**GIVEN DATA:**
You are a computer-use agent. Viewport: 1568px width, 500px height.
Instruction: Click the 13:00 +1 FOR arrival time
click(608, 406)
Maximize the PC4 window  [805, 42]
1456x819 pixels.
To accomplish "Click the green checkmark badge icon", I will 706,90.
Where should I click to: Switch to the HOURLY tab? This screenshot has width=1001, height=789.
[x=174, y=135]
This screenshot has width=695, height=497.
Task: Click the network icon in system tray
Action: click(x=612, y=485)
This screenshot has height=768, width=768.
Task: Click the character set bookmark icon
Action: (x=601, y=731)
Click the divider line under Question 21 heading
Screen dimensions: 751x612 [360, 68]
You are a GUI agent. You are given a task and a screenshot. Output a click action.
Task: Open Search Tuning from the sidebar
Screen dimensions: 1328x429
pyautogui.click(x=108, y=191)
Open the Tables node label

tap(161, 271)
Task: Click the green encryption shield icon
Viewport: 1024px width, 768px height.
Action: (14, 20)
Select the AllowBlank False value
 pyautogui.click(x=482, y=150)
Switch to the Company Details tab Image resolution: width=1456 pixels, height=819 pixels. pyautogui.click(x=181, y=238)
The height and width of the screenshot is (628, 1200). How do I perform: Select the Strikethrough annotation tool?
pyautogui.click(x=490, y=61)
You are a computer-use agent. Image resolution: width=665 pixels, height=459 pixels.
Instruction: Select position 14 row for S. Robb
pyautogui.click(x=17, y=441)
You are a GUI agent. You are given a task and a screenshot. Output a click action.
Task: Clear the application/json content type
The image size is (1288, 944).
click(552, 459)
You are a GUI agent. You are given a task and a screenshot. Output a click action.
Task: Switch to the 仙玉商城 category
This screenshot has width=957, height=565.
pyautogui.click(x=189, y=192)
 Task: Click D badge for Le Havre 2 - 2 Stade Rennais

**BRIEF:**
How many lines above contain the string "computer"? Reply with the number only.

**OUTPUT FOR THIS TASK:**
2